Adam J. Sholes, Esquire

 

Re:      Stanton v. Rhode Island State Police

 

Dear Mr. Stanton and Attorney Sholes:

We have completed our investigation into the Access to Public Records Act (“APRA”) Complaint filed by Mr. Earl C. Stanton (“Complainant”) against the Rhode Island State Police (“RISP”). For the reasons set forth herein, we find that the RISP did not violate the APRA.

 

Background and Arguments

The Complainant submitted a public records request to the RISP seeking all body-worn camera and dash camera footage of an arrest and booking that occurred on September 5, 2024.[1]

 

The RISP denied the Complainant’s request pursuant to R.I. Gen. Laws § 38-2-2(4)(S). The RSIP further informed him that the responsive records were exempt in their entirety and no portions were segregable.

 

The Complainant then submitted the instant Complaint to this Office. He asserts that the RISP’s “blanket denial of access to the requested footage lacks sufficient justification and does not meet the standards set forth under Rhode Island law.” The Complainant further asserts that the RISP improperly “invoked a general exemption without individualized analysis” and argues that RISP was required to cite to a specific federal law, state law, or court rule in its denial. (Citing Direct Action for Rights and Equality v.

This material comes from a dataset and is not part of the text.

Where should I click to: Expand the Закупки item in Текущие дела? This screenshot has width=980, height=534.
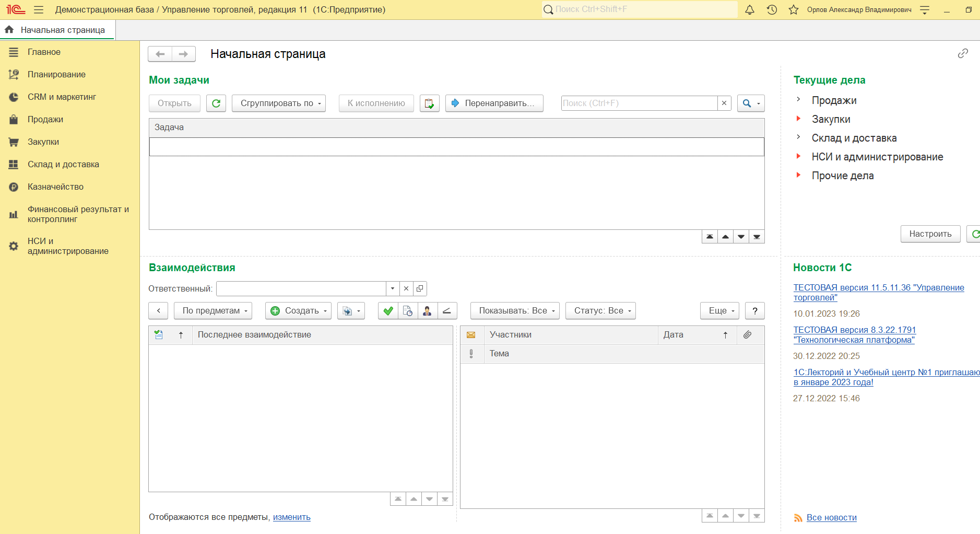point(798,119)
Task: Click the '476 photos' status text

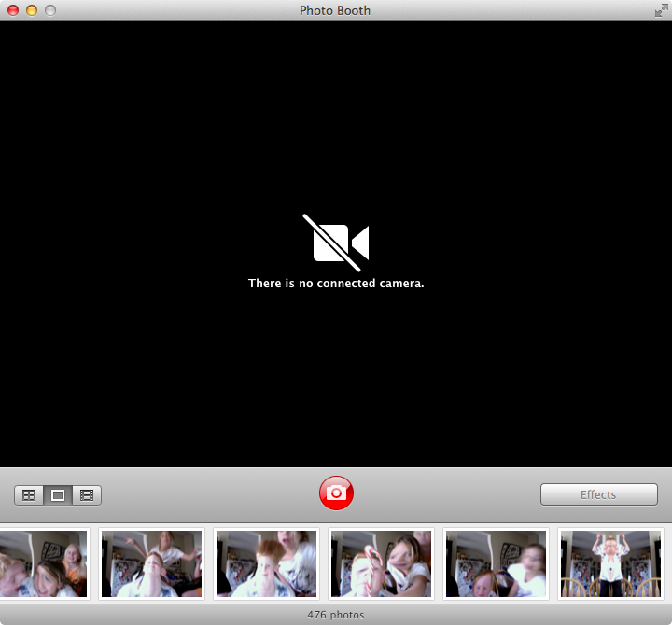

Gannon, 819 A.2d 651, 661 (R.I. 2003)). He additionally argues that courts have “rejected broad claims of confidentiality and required releasing police records with redactions as necessary.”

 

Finally, the Complainant asserts that he has a personal interest in the footage, and as such, “[he] is entitled to this information under the APRA.”

 

 

The RISP submitted a substantive Response to the instant Complaint through its Chief Legal Counsel Adam J. Sholes, Esq. The RISP asserts that it permissibly withheld the responsive video footage in its entirety pursuant to R.I. Gen. Laws § 38-2-2(4)(S) as such exemption permits the withholding of “[r]ecords, reports, opinions, information, and statements required to be kept confidential by federal law or regulation or state law or rule out court.” The RISP explains that the Complainant is seeking video footage related to an arrest following a traffic stop, however the criminal charge was later dismissed and the file was sealed by court order months prior to the Complainant’s APRA request being submitted. The RISP attached a copy of the court order which was entered in accordance with R.I. Gen. Laws § 12-1-12.1.

 

The RISP goes on to assert that Rhode Island Judiciary Rules of Practice do not permit even self-represented litigants and named parties to access their own sealed cases or documents. It further asserts that this Office has previously found that a public body may withhold expunged records even when the requester was seeking their own expunged records. It additionally notes that the Complainant’s personal interest in the footage is not relevant as he has no greater right to access the requested records than any other member of the public under the APRA.

 

The RISP further asserts that citing R.I. Gen. Laws § 38-2-2(4)(S) in its denial was sufficient as nothing in the APRA required it to cite to both the exemption and a specific law or regulation. It also asserts that if it had specifically cited R.I. Gen. Laws § 12-1-12.1 in its denial “it would have placed into public domain, via a letter, the fact that a criminal charge had been sealed.”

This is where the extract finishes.